- WHAT THE EXERCISE ASKS
Reproduce, word for word, the lines from the first one through the line containing "Open column chooser", inclusive.

- DATA RECORDS
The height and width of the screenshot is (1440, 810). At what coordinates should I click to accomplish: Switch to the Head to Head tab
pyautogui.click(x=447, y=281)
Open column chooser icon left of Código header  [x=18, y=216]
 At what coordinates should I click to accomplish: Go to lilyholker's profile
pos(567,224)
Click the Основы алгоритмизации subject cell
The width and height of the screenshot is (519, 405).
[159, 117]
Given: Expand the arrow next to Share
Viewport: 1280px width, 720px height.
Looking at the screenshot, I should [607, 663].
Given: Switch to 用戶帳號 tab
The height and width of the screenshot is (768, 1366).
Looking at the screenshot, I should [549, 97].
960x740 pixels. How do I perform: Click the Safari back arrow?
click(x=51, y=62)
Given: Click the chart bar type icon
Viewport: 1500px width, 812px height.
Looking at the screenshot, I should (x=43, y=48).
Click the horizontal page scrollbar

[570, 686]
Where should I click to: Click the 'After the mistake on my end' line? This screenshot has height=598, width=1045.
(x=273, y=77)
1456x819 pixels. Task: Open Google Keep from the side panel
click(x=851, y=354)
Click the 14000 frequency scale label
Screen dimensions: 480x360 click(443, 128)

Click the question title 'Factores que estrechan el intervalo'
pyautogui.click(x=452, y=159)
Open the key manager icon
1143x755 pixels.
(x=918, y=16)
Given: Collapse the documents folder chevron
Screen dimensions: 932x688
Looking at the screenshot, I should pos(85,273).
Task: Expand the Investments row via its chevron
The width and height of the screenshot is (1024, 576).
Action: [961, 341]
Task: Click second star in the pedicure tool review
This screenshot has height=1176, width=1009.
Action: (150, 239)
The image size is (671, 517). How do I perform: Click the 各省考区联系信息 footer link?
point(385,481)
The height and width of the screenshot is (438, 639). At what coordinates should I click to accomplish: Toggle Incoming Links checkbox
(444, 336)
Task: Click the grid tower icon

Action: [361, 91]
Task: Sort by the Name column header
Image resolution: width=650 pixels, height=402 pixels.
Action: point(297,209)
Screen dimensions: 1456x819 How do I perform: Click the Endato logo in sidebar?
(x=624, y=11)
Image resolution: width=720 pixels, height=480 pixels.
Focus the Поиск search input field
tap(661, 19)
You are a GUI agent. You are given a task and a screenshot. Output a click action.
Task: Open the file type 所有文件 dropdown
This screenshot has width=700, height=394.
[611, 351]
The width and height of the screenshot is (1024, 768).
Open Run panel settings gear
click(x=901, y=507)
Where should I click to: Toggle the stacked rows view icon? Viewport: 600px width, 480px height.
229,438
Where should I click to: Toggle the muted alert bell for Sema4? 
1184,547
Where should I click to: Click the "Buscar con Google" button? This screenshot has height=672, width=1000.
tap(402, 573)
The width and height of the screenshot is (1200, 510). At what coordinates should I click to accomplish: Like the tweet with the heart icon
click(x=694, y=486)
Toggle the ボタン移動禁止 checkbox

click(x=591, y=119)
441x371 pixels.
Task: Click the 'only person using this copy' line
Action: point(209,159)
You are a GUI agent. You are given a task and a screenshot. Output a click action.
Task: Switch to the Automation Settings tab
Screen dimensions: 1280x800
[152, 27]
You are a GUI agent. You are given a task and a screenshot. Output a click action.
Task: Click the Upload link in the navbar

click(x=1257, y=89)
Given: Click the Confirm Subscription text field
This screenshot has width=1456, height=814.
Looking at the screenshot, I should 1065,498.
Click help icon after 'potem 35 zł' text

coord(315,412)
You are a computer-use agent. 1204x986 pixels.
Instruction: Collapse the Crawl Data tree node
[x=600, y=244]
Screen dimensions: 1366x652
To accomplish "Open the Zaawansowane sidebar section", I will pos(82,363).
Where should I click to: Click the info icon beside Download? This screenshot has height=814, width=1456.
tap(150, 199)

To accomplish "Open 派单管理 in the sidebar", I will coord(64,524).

- COMPLETED EXERCISE
The height and width of the screenshot is (1440, 810). At what coordinates should I click to accomplish: Switch to the Head to Head tab
pyautogui.click(x=447, y=281)
Open column chooser icon left of Código header  [x=18, y=216]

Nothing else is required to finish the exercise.